## Input for this task
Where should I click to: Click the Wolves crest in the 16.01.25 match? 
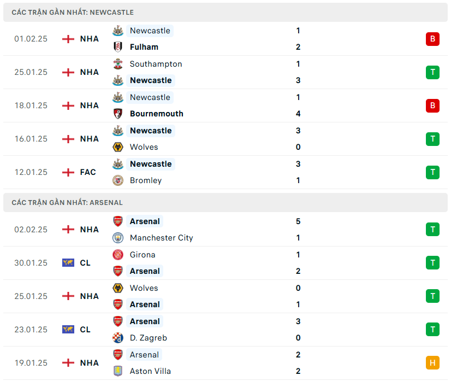(118, 147)
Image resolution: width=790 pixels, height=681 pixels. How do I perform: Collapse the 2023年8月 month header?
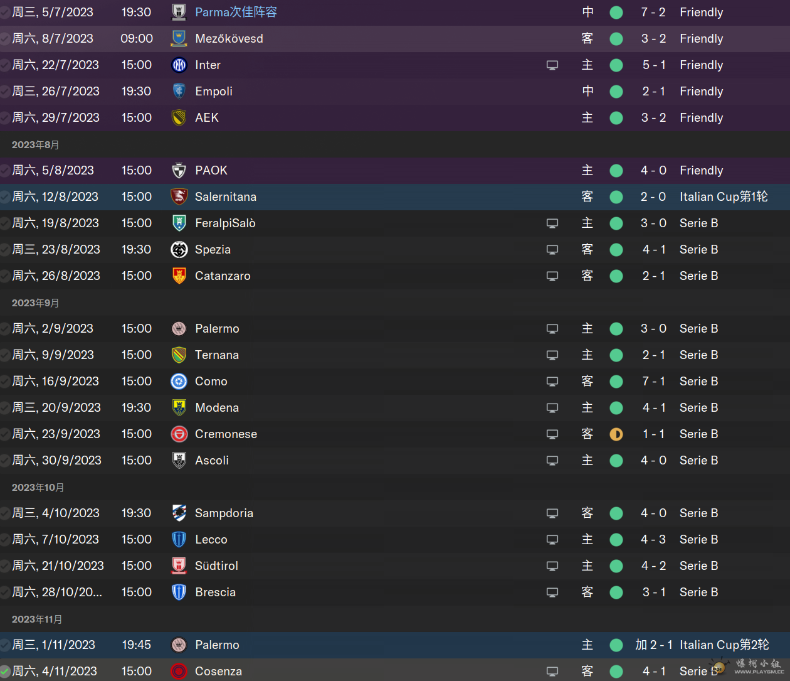tap(36, 145)
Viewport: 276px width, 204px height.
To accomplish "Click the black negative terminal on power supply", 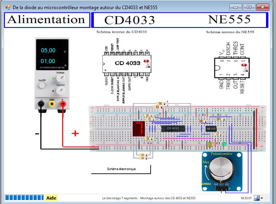I will 41,104.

## Problem description
What is needed is a word-for-word copy of the lines from the start of the data to the line with "Viewport: 276px width, 204px height.", inclusive, with no pictures in it.

## Answer
Where should I click to: Click the Wolves crest in the 16.01.25 match? 
(118, 147)
Image resolution: width=790 pixels, height=681 pixels. How do I perform: Collapse the 2023年8月 month header?
tap(36, 145)
Viewport: 276px width, 204px height.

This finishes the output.